** About this task **
Would you write out the entries below, every one of them, exactly?
+-------+
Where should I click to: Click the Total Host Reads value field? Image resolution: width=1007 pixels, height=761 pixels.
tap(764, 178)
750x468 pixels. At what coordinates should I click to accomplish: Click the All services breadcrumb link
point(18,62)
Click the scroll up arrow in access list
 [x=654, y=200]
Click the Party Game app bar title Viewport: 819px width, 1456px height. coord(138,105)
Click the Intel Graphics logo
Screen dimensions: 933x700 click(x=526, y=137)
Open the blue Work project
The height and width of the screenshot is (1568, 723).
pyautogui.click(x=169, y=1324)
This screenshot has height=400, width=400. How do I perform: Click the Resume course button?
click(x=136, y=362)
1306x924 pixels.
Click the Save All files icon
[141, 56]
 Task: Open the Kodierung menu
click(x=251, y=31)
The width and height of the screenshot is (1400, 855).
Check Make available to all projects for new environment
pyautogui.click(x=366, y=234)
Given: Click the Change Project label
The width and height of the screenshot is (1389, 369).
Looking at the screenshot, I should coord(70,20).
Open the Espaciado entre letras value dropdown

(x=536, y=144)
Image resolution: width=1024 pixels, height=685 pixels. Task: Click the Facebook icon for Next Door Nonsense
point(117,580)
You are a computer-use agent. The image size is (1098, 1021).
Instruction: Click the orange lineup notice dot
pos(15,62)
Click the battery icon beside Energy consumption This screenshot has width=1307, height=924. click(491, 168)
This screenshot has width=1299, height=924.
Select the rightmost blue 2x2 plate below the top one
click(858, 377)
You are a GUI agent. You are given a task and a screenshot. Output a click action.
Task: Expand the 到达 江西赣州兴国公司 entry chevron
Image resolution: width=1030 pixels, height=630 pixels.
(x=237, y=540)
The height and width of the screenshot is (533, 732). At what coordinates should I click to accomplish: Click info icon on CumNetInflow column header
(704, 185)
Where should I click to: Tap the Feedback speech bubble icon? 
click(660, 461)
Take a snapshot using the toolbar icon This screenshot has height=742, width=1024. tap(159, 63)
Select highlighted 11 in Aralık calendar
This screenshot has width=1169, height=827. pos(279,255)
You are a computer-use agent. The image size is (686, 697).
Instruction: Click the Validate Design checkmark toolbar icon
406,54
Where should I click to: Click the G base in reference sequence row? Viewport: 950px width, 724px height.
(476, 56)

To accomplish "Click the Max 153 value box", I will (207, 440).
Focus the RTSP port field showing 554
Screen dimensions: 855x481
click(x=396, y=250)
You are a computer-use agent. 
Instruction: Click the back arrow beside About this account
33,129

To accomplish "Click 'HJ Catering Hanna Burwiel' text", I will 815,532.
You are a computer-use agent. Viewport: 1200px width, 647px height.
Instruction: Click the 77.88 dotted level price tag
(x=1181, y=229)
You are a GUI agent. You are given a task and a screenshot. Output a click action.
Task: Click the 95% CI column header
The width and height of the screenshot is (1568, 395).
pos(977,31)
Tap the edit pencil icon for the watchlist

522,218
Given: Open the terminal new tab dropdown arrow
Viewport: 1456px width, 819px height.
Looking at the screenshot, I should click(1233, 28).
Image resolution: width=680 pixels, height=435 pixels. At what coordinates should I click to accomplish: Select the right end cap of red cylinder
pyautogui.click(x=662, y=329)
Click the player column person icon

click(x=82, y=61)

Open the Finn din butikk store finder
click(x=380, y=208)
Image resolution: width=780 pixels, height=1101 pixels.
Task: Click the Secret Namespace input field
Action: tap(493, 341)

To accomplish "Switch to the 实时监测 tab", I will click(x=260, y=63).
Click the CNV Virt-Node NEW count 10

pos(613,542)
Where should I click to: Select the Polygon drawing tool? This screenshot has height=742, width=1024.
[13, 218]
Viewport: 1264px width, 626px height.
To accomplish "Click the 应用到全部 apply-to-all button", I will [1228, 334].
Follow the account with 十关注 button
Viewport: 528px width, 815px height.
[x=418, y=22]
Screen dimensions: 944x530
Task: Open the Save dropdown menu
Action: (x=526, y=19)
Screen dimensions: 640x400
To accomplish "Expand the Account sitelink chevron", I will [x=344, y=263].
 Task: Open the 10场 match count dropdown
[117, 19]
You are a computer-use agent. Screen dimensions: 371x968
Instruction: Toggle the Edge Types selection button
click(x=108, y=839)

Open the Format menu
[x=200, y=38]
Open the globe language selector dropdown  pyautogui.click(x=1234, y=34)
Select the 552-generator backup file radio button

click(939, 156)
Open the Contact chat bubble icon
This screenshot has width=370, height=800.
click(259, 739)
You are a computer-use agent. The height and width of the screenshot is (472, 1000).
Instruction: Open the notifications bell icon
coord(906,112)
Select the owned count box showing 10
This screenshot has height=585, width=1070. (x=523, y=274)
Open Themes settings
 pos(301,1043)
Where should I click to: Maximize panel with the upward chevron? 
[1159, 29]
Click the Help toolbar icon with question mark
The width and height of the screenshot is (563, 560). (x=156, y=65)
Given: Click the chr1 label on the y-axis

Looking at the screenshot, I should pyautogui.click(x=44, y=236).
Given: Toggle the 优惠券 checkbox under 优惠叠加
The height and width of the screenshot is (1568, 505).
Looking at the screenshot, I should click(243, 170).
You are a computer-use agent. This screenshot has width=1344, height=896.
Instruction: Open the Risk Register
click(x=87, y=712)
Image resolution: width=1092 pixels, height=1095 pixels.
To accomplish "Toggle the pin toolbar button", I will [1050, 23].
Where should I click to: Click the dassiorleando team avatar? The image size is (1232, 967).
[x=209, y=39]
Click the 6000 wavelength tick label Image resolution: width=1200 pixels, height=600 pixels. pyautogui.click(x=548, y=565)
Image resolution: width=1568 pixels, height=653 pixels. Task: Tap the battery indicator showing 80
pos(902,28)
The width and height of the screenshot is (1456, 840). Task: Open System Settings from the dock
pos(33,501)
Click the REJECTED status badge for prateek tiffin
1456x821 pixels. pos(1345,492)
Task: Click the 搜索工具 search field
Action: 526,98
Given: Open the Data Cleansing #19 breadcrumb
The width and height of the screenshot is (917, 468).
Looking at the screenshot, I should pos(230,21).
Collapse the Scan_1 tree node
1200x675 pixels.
+-------+
** Exercise solution **
Where should I click to: Click the Total Host Reads value field? Image resolution: width=1007 pixels, height=761 pixels.
tap(764, 178)
750x468 pixels. At what coordinates should I click to accomplish: Click the All services breadcrumb link
point(18,62)
Click the scroll up arrow in access list
 [x=654, y=200]
Click the Party Game app bar title Viewport: 819px width, 1456px height. coord(138,105)
Click the Intel Graphics logo
Screen dimensions: 933x700 click(x=526, y=137)
Open the blue Work project
The height and width of the screenshot is (1568, 723).
pyautogui.click(x=169, y=1324)
This screenshot has height=400, width=400. How do I perform: Click the Resume course button?
click(x=136, y=362)
1306x924 pixels.
Click the Save All files icon
[141, 56]
 Task: Open the Kodierung menu
click(x=251, y=31)
The width and height of the screenshot is (1400, 855).
Check Make available to all projects for new environment
pyautogui.click(x=366, y=234)
Given: Click the Change Project label
The width and height of the screenshot is (1389, 369).
Looking at the screenshot, I should coord(70,20).
Open the Espaciado entre letras value dropdown

(x=536, y=144)
Image resolution: width=1024 pixels, height=685 pixels. Task: Click the Facebook icon for Next Door Nonsense
point(117,580)
You are a computer-use agent. The image size is (1098, 1021).
Instruction: Click the orange lineup notice dot
pos(15,62)
Click the battery icon beside Energy consumption This screenshot has width=1307, height=924. click(491, 168)
This screenshot has width=1299, height=924.
Select the rightmost blue 2x2 plate below the top one
click(858, 377)
You are a GUI agent. You are given a task and a screenshot. Output a click action.
Task: Expand the 到达 江西赣州兴国公司 entry chevron
Image resolution: width=1030 pixels, height=630 pixels.
(x=237, y=540)
The height and width of the screenshot is (533, 732). At what coordinates should I click to accomplish: Click info icon on CumNetInflow column header
(704, 185)
Where should I click to: Tap the Feedback speech bubble icon? 
click(660, 461)
Take a snapshot using the toolbar icon This screenshot has height=742, width=1024. tap(159, 63)
Select highlighted 11 in Aralık calendar
This screenshot has width=1169, height=827. pos(279,255)
You are a computer-use agent. The image size is (686, 697).
Instruction: Click the Validate Design checkmark toolbar icon
406,54
Where should I click to: Click the G base in reference sequence row? Viewport: 950px width, 724px height.
(476, 56)

To accomplish "Click the Max 153 value box", I will (207, 440).
Focus the RTSP port field showing 554
Screen dimensions: 855x481
click(x=396, y=250)
You are a computer-use agent. 
Instruction: Click the back arrow beside About this account
33,129

To accomplish "Click 'HJ Catering Hanna Burwiel' text", I will 815,532.
You are a computer-use agent. Viewport: 1200px width, 647px height.
Instruction: Click the 77.88 dotted level price tag
(x=1181, y=229)
You are a GUI agent. You are given a task and a screenshot. Output a click action.
Task: Click the 95% CI column header
The width and height of the screenshot is (1568, 395).
pos(977,31)
Tap the edit pencil icon for the watchlist

522,218
Given: Open the terminal new tab dropdown arrow
Viewport: 1456px width, 819px height.
Looking at the screenshot, I should click(1233, 28).
Image resolution: width=680 pixels, height=435 pixels. At what coordinates should I click to accomplish: Select the right end cap of red cylinder
pyautogui.click(x=662, y=329)
Click the player column person icon

click(x=82, y=61)

Open the Finn din butikk store finder
click(x=380, y=208)
Image resolution: width=780 pixels, height=1101 pixels.
Task: Click the Secret Namespace input field
Action: tap(493, 341)

To accomplish "Switch to the 实时监测 tab", I will click(x=260, y=63).
Click the CNV Virt-Node NEW count 10

pos(613,542)
Where should I click to: Select the Polygon drawing tool? This screenshot has height=742, width=1024.
[13, 218]
Viewport: 1264px width, 626px height.
To accomplish "Click the 应用到全部 apply-to-all button", I will [1228, 334].
Follow the account with 十关注 button
Viewport: 528px width, 815px height.
[x=418, y=22]
Screen dimensions: 944x530
Task: Open the Save dropdown menu
Action: (x=526, y=19)
Screen dimensions: 640x400
To accomplish "Expand the Account sitelink chevron", I will [x=344, y=263].
 Task: Open the 10场 match count dropdown
[117, 19]
You are a computer-use agent. Screen dimensions: 371x968
Instruction: Toggle the Edge Types selection button
click(x=108, y=839)

Open the Format menu
[x=200, y=38]
Open the globe language selector dropdown  pyautogui.click(x=1234, y=34)
Select the 552-generator backup file radio button

click(939, 156)
Open the Contact chat bubble icon
This screenshot has width=370, height=800.
click(259, 739)
You are a computer-use agent. The height and width of the screenshot is (472, 1000).
Instruction: Open the notifications bell icon
coord(906,112)
Select the owned count box showing 10
This screenshot has height=585, width=1070. (x=523, y=274)
Open Themes settings
 pos(301,1043)
Where should I click to: Maximize panel with the upward chevron? 
[1159, 29]
Click the Help toolbar icon with question mark
The width and height of the screenshot is (563, 560). (x=156, y=65)
Given: Click the chr1 label on the y-axis

Looking at the screenshot, I should pyautogui.click(x=44, y=236).
Given: Toggle the 优惠券 checkbox under 优惠叠加
The height and width of the screenshot is (1568, 505).
Looking at the screenshot, I should click(243, 170).
You are a computer-use agent. This screenshot has width=1344, height=896.
Instruction: Open the Risk Register
click(x=87, y=712)
Image resolution: width=1092 pixels, height=1095 pixels.
To accomplish "Toggle the pin toolbar button", I will [1050, 23].
Where should I click to: Click the dassiorleando team avatar? The image size is (1232, 967).
[x=209, y=39]
Click the 6000 wavelength tick label Image resolution: width=1200 pixels, height=600 pixels. pyautogui.click(x=548, y=565)
Image resolution: width=1568 pixels, height=653 pixels. Task: Tap the battery indicator showing 80
pos(902,28)
The width and height of the screenshot is (1456, 840). Task: Open System Settings from the dock
pos(33,501)
Click the REJECTED status badge for prateek tiffin
1456x821 pixels. pos(1345,492)
Task: Click the 搜索工具 search field
Action: 526,98
Given: Open the Data Cleansing #19 breadcrumb
The width and height of the screenshot is (917, 468).
Looking at the screenshot, I should pos(230,21).
Collapse the Scan_1 tree node
1200x675 pixels.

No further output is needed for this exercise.